Hedge funds have often gotten into trouble over the years.
The combination of risky strategies, large sums of money and lack of oversight can create spectacular blowups when things go wrong. Case in point: Long-Term Capital Management, a hedge fund whose founders included two Nobel laureates. Through a staggering amount of borrowing, it turned $4.8 billion in partner equity into $125 billion in assets. When its complex strategies failed in the summer of 1998, its investors lost 92% of their capital. Less dramatic failures occur from time to time. There have also been 51 cases of alleged fraud in the past five years, says Paul Roye, chief fund regulator at the Securities and Exchange Commission. Investor losses in those cases totaled $1.1 billion. In addition, more than 400 hedge funds were involved in the mutual fund late- and rapid-trading scandal. "All too often, hedge funds were the late traders and abusive market timers," says Roye.
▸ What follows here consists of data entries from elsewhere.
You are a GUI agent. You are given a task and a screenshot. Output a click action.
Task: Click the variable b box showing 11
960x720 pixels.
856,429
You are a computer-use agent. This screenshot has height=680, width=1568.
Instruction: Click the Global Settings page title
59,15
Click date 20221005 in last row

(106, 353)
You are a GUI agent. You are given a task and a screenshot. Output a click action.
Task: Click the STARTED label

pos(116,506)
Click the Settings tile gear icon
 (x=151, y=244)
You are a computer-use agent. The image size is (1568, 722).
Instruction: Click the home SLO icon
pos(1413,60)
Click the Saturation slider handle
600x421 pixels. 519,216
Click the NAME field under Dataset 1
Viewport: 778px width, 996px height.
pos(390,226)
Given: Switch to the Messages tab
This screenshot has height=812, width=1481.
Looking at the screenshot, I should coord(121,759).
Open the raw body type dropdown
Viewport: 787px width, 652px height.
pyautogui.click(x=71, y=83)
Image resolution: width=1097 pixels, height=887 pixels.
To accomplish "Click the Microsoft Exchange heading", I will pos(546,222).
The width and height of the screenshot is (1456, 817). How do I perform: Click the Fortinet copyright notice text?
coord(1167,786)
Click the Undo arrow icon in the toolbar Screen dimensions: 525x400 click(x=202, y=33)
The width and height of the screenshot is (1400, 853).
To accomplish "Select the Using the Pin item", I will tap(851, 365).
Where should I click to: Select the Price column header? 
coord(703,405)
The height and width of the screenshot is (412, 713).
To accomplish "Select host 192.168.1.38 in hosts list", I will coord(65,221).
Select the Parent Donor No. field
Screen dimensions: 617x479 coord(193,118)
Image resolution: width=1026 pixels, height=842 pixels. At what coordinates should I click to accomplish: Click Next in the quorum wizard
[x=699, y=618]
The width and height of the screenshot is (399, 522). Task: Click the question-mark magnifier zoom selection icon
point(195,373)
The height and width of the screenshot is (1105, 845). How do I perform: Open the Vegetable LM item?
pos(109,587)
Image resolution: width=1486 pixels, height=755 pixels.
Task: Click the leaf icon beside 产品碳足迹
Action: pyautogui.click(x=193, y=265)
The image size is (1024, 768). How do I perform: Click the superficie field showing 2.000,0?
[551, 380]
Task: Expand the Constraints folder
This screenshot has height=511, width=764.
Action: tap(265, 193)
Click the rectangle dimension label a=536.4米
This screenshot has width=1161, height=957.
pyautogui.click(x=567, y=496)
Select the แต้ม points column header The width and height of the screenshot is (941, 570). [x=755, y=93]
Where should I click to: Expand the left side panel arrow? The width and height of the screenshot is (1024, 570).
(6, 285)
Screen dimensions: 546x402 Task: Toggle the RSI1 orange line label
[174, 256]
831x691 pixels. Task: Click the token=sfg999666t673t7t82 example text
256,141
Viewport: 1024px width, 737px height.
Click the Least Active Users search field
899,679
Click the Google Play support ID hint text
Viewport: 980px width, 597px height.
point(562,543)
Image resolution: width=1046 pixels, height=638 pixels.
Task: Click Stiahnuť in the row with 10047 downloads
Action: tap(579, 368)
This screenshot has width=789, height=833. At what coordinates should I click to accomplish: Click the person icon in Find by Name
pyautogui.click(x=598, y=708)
Hedge funds bite the dust frequently.
A key reason for the high attrition rate of hedge funds is the high-water-mark fee arrangement. If a fund loses money, it can't collect its incentive fee until it recovers. That can lead talented staffers to bolt for other funds that are still on the incentive-fee gravy train. It can also lead fund managers who are in the red at midyear to take extraordinary risks in the second half to get back above water. If the gamble fails, the manager may simply decide to return the capital to investors and start over with a new fund. According to Malkiel and Saha, 10% to 18% of hedge funds disappeared each year from 1994 through 2003. Given that hedge funds are pitched as a way to reduce risk, these numbers aren't comforting.